Session Information
24 SES 13 B JS, Assessing Mathematics Achievement
Joint Paper Session NW 09 and NW 24
Contribution
When an item response modelling is employed to analyse data, it is important to verify that observed data are consistent to the theoretical assumptions underlying the model. Although a lot of different methods and techniques have been proposed to assess item fit, this topic still poses theoretical and methodological challenges probably major than the method itself since it seems to require also a close examination of causes generating item misfit.
The general issue that we tackle here is how to use quantitative educational data to understand causes of item misfit. In fact, our research hypothesis is that a misfit need not necessarily be interpreted as a limitation (of the test or even of the choice of the model) but as a potential source of information both about the actual construct measured by the test, and the misfitting item itself.

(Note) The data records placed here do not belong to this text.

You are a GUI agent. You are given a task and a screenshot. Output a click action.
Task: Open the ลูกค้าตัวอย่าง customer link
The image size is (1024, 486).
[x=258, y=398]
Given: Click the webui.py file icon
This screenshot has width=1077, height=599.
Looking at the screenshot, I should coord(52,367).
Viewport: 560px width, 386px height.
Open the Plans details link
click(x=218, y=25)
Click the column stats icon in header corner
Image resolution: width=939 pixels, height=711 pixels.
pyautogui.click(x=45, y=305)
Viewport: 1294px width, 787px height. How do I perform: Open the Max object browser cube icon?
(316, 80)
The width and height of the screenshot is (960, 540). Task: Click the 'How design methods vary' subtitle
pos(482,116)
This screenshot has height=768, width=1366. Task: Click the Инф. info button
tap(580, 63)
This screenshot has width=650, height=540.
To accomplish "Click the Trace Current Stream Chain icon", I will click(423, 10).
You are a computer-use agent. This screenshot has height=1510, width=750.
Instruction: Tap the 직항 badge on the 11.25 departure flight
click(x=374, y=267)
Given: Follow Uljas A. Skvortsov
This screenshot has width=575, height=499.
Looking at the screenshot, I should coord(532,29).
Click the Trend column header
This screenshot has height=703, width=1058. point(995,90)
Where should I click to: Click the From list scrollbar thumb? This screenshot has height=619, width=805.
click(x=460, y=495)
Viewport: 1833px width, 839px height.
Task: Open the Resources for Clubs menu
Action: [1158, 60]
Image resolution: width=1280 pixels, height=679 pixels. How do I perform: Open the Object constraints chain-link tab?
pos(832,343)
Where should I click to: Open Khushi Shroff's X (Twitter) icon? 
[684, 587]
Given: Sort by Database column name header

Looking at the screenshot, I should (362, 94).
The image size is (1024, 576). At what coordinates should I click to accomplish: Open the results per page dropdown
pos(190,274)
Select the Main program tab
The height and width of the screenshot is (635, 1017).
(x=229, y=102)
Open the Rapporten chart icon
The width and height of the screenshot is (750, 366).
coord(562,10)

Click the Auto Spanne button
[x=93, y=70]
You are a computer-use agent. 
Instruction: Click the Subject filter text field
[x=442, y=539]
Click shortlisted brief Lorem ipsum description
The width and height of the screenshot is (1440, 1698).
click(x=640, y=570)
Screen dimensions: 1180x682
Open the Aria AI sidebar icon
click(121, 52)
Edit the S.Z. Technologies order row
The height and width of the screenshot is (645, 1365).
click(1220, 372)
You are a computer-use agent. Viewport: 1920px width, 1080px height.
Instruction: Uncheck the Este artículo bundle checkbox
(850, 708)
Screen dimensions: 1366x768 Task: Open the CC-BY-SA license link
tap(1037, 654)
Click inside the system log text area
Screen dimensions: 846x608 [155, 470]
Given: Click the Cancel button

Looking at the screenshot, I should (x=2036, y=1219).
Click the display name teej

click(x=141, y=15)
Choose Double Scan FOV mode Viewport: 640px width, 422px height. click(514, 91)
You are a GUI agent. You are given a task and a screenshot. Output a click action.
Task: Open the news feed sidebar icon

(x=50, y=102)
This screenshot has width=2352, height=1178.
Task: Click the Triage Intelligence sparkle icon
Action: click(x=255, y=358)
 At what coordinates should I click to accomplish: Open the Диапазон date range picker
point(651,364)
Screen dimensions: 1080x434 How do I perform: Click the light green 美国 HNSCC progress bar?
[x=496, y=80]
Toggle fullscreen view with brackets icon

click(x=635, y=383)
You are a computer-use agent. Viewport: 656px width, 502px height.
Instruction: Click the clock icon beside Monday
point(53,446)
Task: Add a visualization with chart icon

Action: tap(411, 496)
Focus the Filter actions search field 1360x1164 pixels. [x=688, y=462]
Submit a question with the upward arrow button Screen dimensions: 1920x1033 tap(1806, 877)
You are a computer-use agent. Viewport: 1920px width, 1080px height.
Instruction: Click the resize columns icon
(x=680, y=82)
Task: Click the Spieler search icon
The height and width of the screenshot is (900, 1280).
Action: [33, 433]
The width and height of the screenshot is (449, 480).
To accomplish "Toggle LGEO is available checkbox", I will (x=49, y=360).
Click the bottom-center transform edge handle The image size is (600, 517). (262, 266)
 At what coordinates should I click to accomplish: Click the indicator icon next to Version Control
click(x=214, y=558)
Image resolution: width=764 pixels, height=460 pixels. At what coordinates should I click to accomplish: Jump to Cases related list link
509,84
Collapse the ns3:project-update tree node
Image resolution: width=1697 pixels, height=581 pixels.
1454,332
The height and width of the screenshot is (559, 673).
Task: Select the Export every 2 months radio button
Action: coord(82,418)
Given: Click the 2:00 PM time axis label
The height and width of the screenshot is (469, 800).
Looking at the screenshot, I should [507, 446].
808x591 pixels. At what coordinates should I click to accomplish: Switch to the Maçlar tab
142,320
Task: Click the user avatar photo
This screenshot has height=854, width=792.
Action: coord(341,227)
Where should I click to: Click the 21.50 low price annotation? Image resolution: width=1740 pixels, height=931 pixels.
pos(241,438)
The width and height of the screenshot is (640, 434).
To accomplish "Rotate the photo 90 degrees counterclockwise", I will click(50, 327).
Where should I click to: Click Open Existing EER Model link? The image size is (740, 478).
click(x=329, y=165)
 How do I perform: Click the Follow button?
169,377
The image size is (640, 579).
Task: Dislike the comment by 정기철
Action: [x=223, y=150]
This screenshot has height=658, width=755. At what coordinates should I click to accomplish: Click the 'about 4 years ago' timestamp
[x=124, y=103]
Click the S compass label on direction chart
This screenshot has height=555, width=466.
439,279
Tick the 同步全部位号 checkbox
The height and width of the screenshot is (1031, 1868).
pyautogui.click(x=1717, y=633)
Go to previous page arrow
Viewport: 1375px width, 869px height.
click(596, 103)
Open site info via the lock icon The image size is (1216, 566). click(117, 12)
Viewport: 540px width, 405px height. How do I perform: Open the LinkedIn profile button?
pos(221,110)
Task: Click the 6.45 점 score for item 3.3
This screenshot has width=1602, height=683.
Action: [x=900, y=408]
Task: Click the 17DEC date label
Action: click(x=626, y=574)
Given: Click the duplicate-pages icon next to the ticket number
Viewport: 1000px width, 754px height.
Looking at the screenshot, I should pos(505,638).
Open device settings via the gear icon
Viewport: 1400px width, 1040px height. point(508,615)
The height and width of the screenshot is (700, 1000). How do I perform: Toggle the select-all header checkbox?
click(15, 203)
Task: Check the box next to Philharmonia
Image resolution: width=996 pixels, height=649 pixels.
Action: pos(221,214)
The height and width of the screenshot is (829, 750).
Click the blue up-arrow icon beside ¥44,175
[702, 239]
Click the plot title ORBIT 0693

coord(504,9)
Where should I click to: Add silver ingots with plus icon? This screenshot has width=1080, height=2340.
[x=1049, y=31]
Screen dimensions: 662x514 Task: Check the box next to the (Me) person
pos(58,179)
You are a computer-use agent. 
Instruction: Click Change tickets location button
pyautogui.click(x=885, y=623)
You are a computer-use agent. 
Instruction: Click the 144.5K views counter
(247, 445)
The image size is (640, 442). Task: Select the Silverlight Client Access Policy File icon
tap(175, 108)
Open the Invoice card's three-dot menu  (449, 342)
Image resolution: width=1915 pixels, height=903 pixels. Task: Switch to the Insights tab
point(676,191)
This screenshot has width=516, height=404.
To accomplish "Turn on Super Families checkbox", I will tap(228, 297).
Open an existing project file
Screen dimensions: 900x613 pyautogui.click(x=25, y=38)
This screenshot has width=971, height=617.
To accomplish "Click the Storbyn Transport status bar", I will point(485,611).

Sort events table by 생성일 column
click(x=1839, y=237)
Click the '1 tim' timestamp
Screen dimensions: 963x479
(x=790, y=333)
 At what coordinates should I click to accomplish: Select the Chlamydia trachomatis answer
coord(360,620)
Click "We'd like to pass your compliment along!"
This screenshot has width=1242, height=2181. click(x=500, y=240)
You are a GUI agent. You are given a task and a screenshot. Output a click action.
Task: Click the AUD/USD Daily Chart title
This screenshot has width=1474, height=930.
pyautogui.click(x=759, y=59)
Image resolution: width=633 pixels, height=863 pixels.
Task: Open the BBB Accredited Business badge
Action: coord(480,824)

In light of this, we propose a possible approach to the interpretation of the Rasch output in educational research, with a particular attention to Math Education. To this end, we employ a mixed-method approach based on the combination of quantitative analysis of data collected by the Italian National Institute for the Evaluation of Educational System (INVALSI), analysed by the Rasch model, and the interpretation of this output from a didactical point of view. Each year, INVALSI administers a Math achievement test aimed at assessing mathematical competence, i.e. «the ability to develop and apply mathematical thinking in order to solve a range of problems in everyday situations. Building on a sound mastery of numeracy, the emphasis is on process and activity, as well as knowledge. Mathematical competence involves, to different degrees, the ability and willingness to use mathematical modes of thought (logical and spatial thinking) and presentation (formulas, models, constructs, graphs, charts)» (European Recommendation 2006/962/EC, p. 6).
In particular, to assess item fit we compare different methods, employed by ConQuest 4.0 and RUMM2030 as well.
Our analysis confirms that items’ deviation from Rasch model expectations is more than a measurement problem: it is instead a valuable source of information useful to understand the causes of misfit and, therefore, useful to prevent it.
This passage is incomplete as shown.